La fortune suisse des casinos français

Vendredi 25 mai 2007

Partouche veut racheter l'intégralité du capital de ses deux casinos en Suisse. L'opération devrait être conclue d'ici à la fin de l'année.

Partouche prépare le rachat de 60 % du capital du casino suisse de Meyrin et de 23 % de celui de Crans-Montana qu'il ne détient pas encore, vient d'annoncer Ari Sebag, directeur général de Partouche. Ces blocs de titres sont entre les mains d'Isidor Partouche, le fondateur du groupe éponyme. L'opération devrait être conclue d'ici à la fin de l'année.

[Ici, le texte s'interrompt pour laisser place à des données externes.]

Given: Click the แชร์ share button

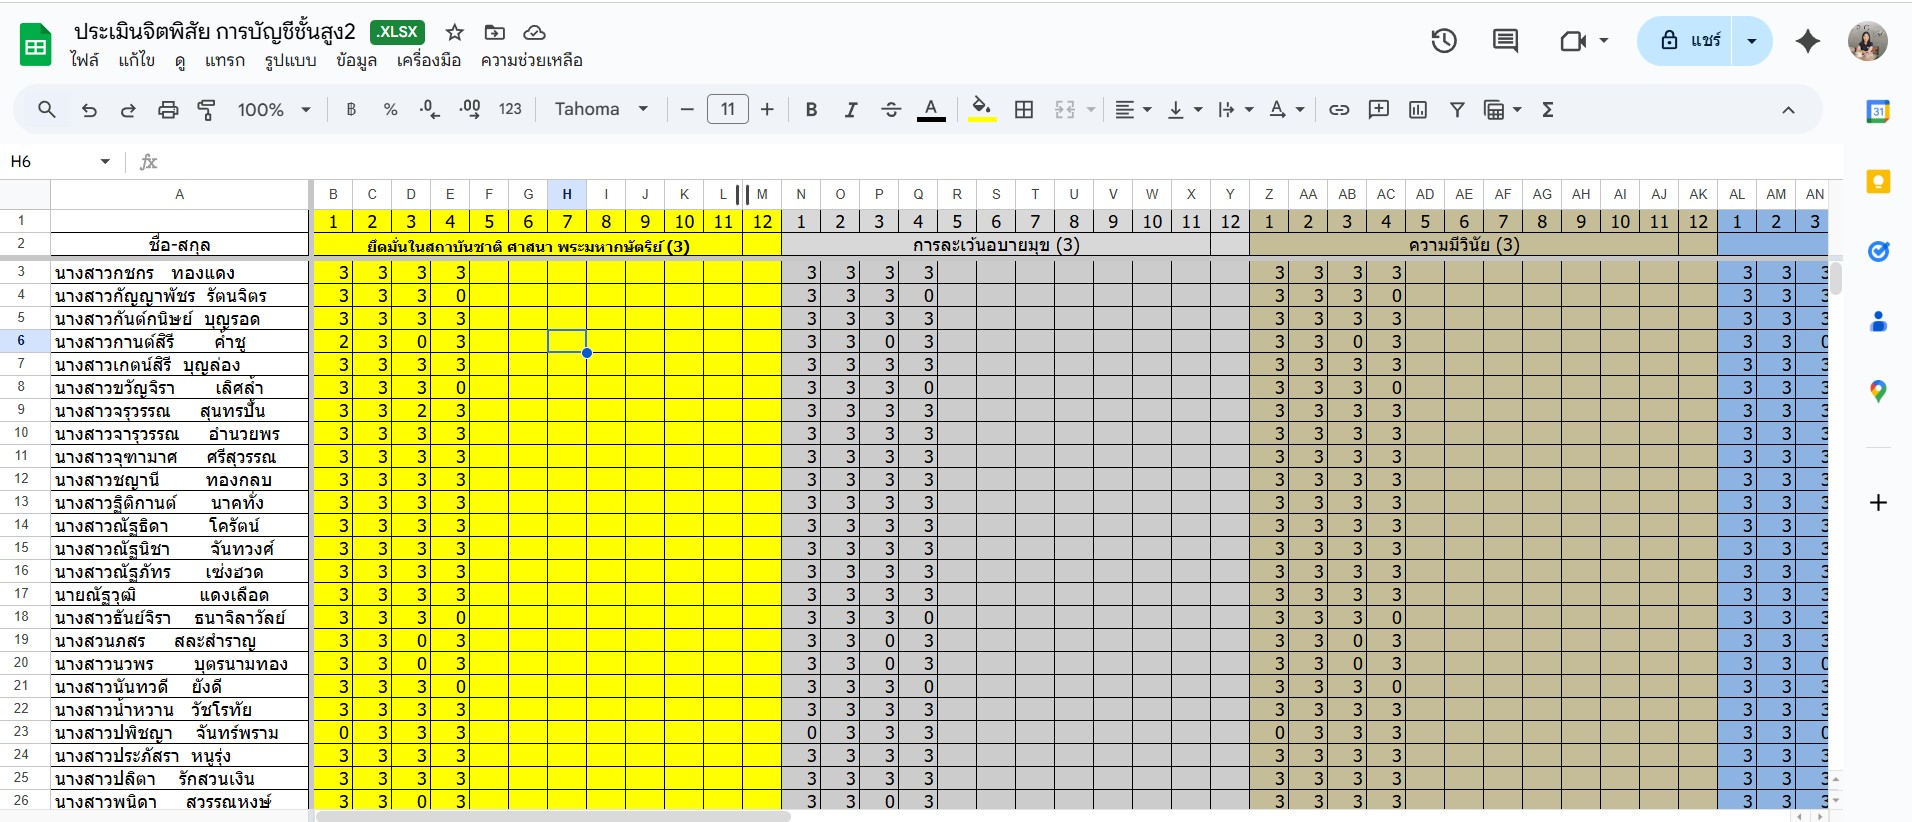Looking at the screenshot, I should tap(1692, 41).
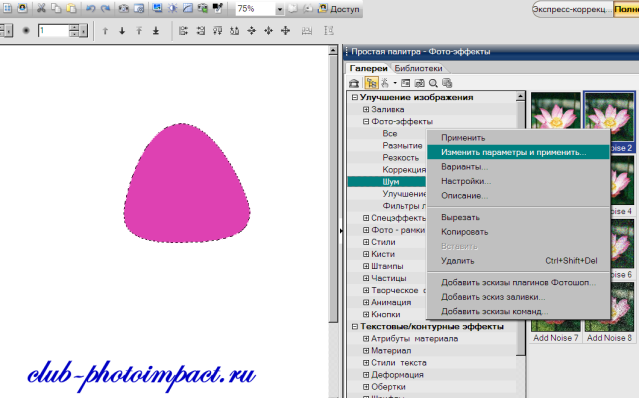Switch to Экспресс-коррекция mode button
The width and height of the screenshot is (639, 398).
tap(572, 9)
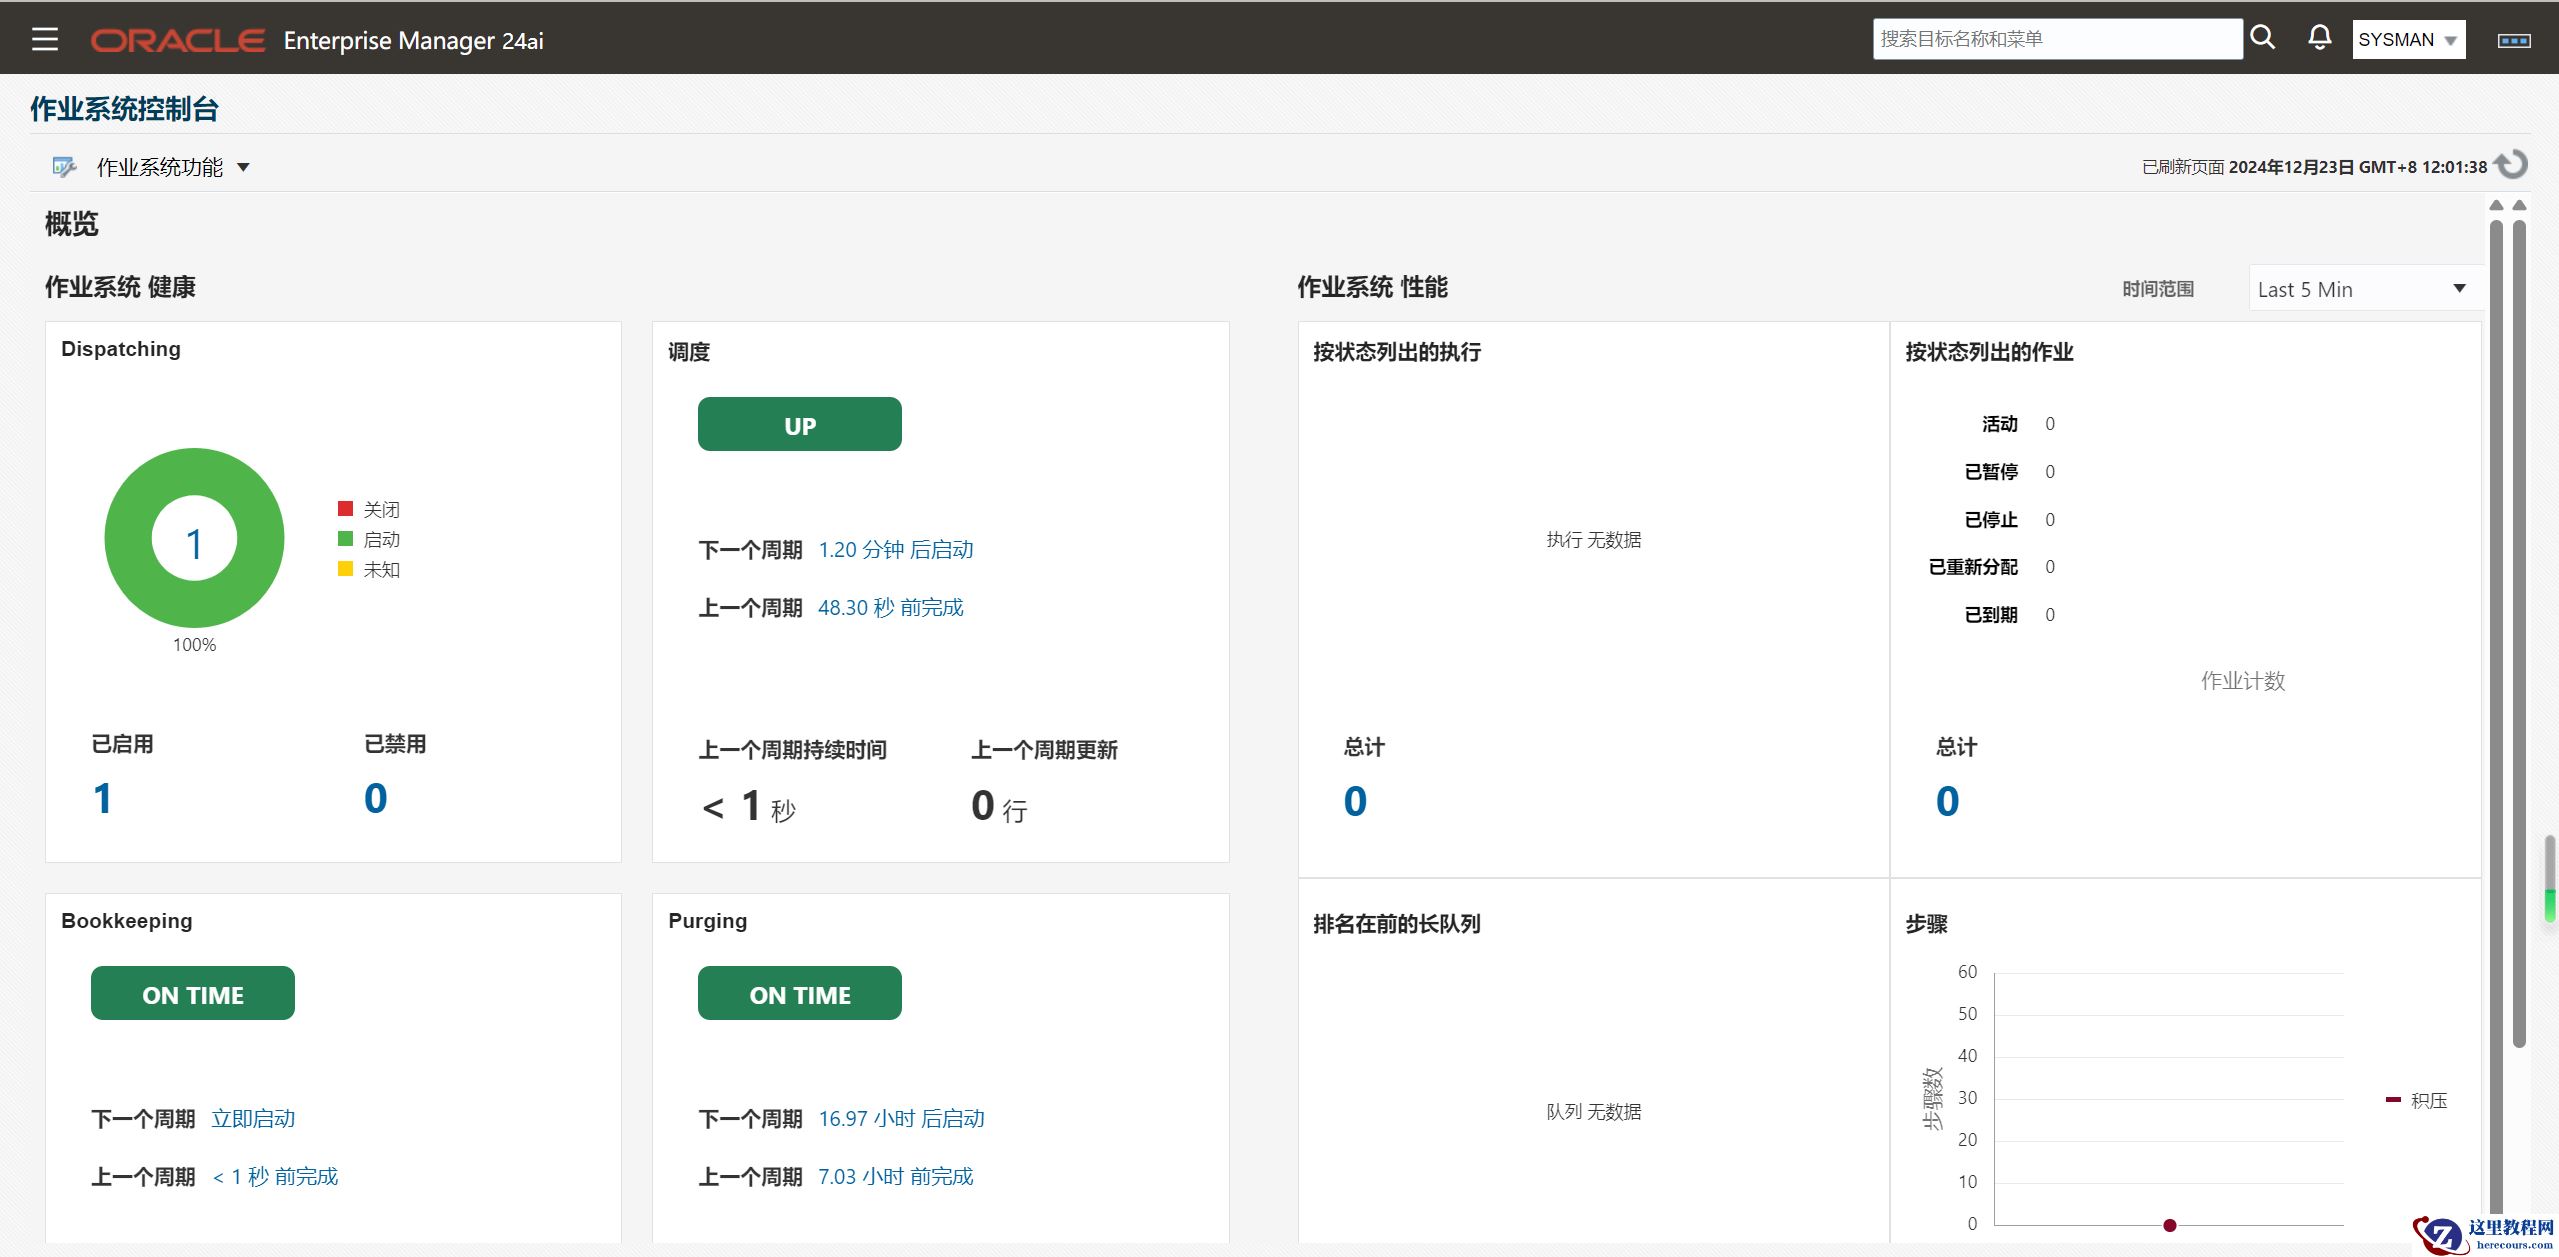Click the UP scheduling status button
This screenshot has width=2559, height=1257.
click(799, 425)
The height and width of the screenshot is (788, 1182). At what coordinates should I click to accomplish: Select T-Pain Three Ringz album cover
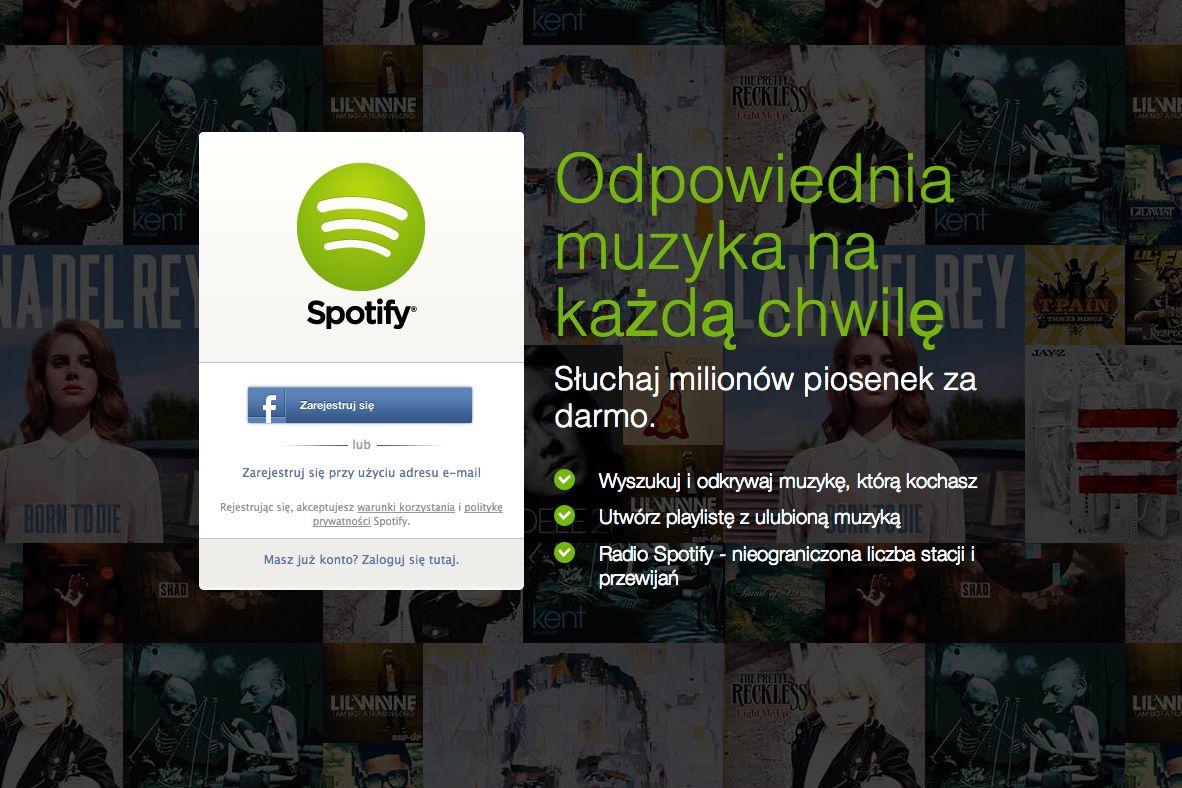point(1075,295)
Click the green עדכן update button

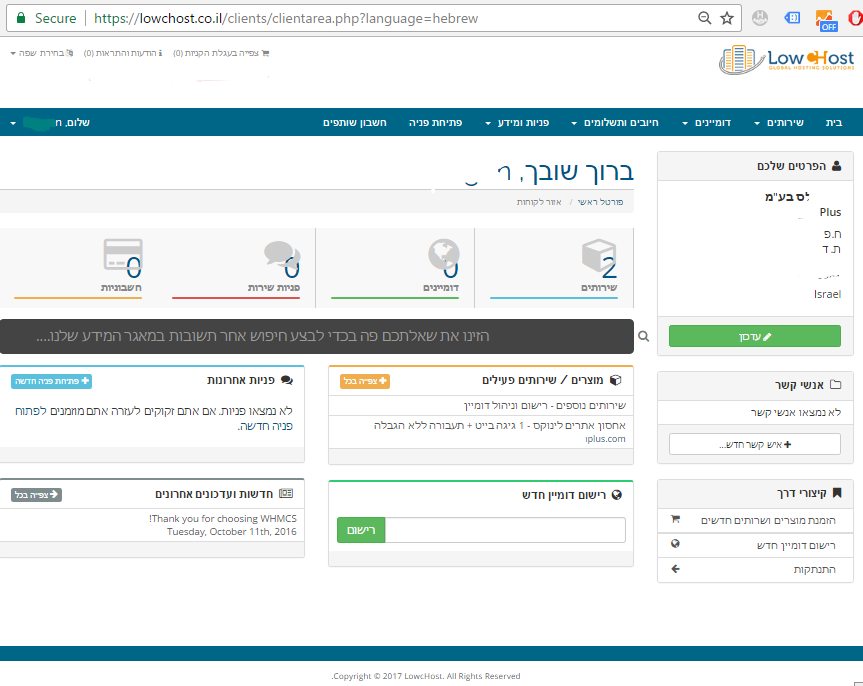(754, 337)
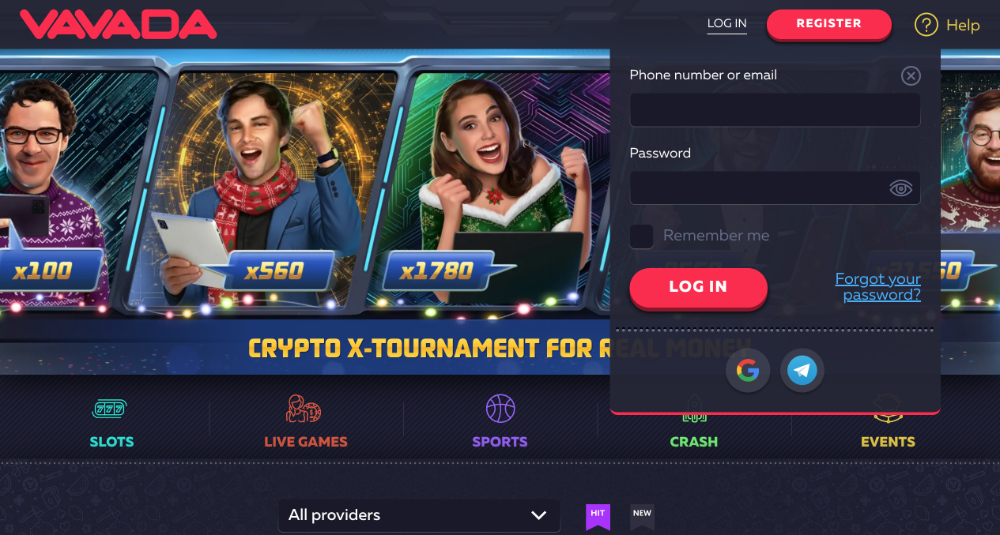This screenshot has width=1000, height=535.
Task: Select the Crash category tab
Action: tap(694, 441)
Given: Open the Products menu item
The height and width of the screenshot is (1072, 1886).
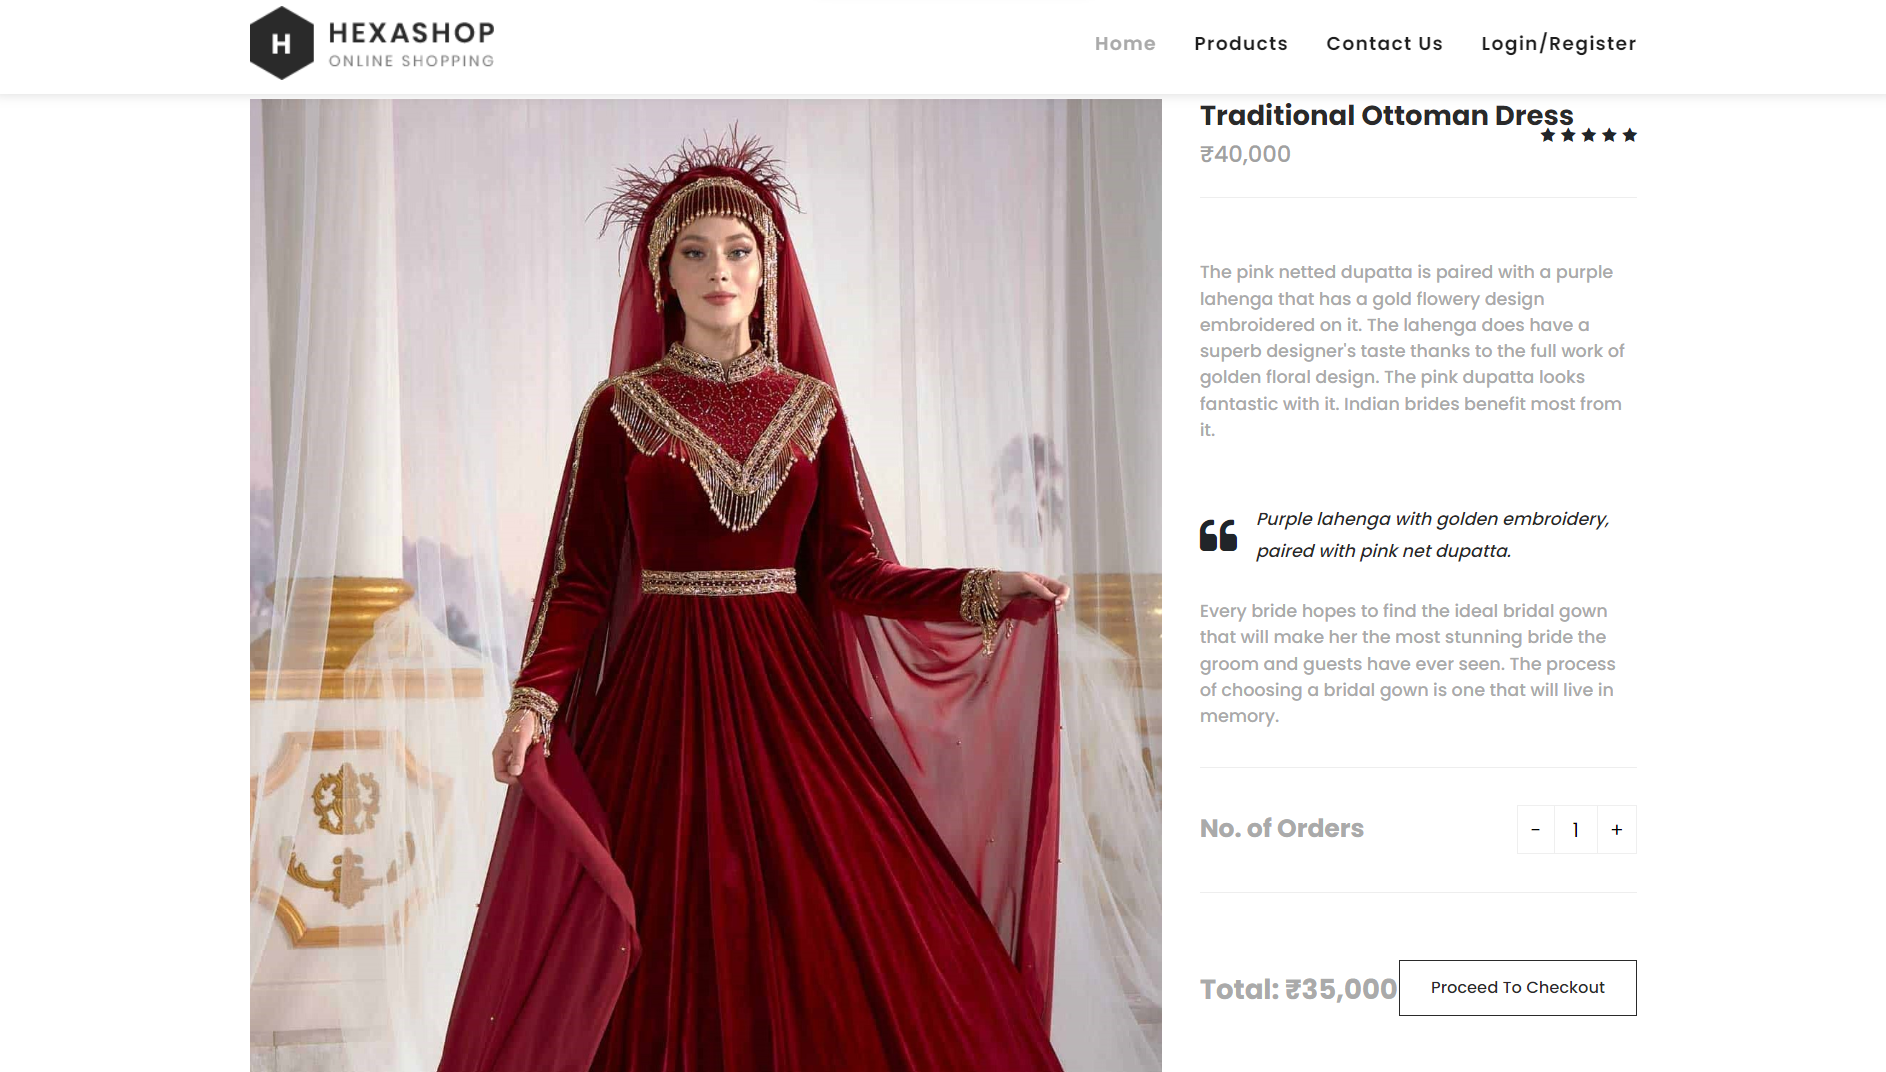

Si le premier exploitant de casinos en France veut se renforcer dans ses filiales suisses, c'est pour profiter pleinement du dynamisme du marché helvétique des jeux. Les six casinos exploités en Suisse par Partouche (Meyrin et Crans-Montana), Barrière (Montreux, Courrendin et Granges-Paccot) et Tranchant (Bâle) sont souvent plus rentables que ceux exploités en France. En effet, la demande de jeux est beaucoup plus forte en Suisse qu'en France, souligne Gilles Meillet, responsable en Suisse pour le groupe Barrière. L'an passé, le produit brut des jeux (mesure de l'activité des casinos) a progressé de 9, 2 %, à 577 millions d'euros, et les bénéfices des 17 casinos ont bondi de 26, 7 %, à 70, 7 millions d'euros. Rien à voir avec la stagnation durable de l'activité en France accompagnée d'une érosion des marges. De plus, la concurrence entre les établissements et l'évolution de l'offre est encadrée puisque la Suisse vient de geler le nombre d'établissements pour les trois ans à venir. Un statu quo qui n'empêche pas les projets d'agrandissements. Tranchant projette ainsi de doubler la superficie de son casino de Bâle après avoir fini la construction d'un hôtel de 160 chambres qui sera inauguré en juin. Cet établissement dispose de la précieuse licence A qui n'impose aucune limite au parc de machines à sous.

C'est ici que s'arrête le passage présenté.